Kennedy made a mistake in not personally attending the ceremony.  He put politics before history.  Civil rights were very much in the forefront of American politics in 1963, with Blacks agitating for their civil rights and he may not have want to stir the fires of controversy by commemorating the 150th anniversary of Lincoln’s elegy.   By the way, the farmer who owned the field where Pickett’s Charge took place was a free Black man.  Just saying.

Obama is stubbornly determined to make the same error.  The ghosts of those same notions about the Civil War and its purpose haunt us today, as they did in 1963 and in 1863.  Some Northern soldiers are recorded writing home to say that they signed up to preserve the Union, not free the slaves.  Blacks held the same view.  This philosophy is the heart and soul of Black Liberation Theology.

Northerners in New York and Pennsylvania, weary of the war, were ready to give in to the South and withdraw their support of the war.  Draft riots burned in the streets of Philadelphia and New York City.  Lincoln was desperate for Americans to understand why the war was important;  General Lee, desperate to return his Army South before there was no army left, wanted to press this political and populist advantage in order to end the war.

And it almost worked.  In January of that year, Lincoln had issued the Emancipation Proclamation, an Executive Order of sorts, freeing the slaves by fiat.  The South was not pleased, nor was the North.  Nevertheless, the slaves were liberated and now Lincoln had to unify the country and resign them to the fact that Blacks were equal human beings.

Obama – our “president” – our first Black “president” – will not be attending the ceremonies in Gettysburg this morning (at 10 a.m.).  According to news reports, his schedule is open.  Gettysburg is no more than a short helicopter ride away from Camp David, just over the border between Maryland and Pennsylvania.

So why does he refuse to go?  Well, to begin with, the contrast between Lincoln’s brief, two-minute speech and Obama’s professorial lectures is a yawning chasm.  Obama doesn’t know when to stop.  Obama must use a teleprompter and has all the advantages of modern technology.  Lincoln had only his own, rather high-pitched voice.  Obama could never admit that Lincoln was a better speaker than he is.

Then there’s the matter of Black Liberation Theology.  To set foot in Gettysburg, and worse, to visit the graves of the White northern soldiers would totally demolish his premise that these soldiers had made the ultimate sacrifice to free the slaves.  The nation, maybe, but not the Blacks.  History may even be on his side.  But all the same, they gave their lives for their country.  The issue was not merely states’ rights but states’ rights to hold other human beings in bondage.
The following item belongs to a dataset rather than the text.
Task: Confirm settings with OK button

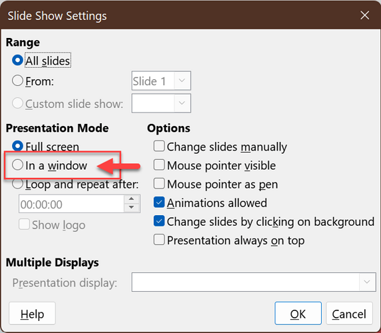Action: 298,314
Obama was not the product of a union of slaves.  He was born to a free African from Kenya who, as far as we know, never became an American, and a white, Communist mother from the Mid-West.  There is no slavery in his blood, no connection, no heritage to which he can relate.  The best he can manage is British Colonialism in Kenya.  A far cry from moldering graves in Gettysburg.

Right from the first paragraph of the address, Obama would have “issues”:  “Fourscore and seven years ago, our fathers brought forth on this continent a new nation, conceived in liberty and dedicated to the proposition that all men are created equal.”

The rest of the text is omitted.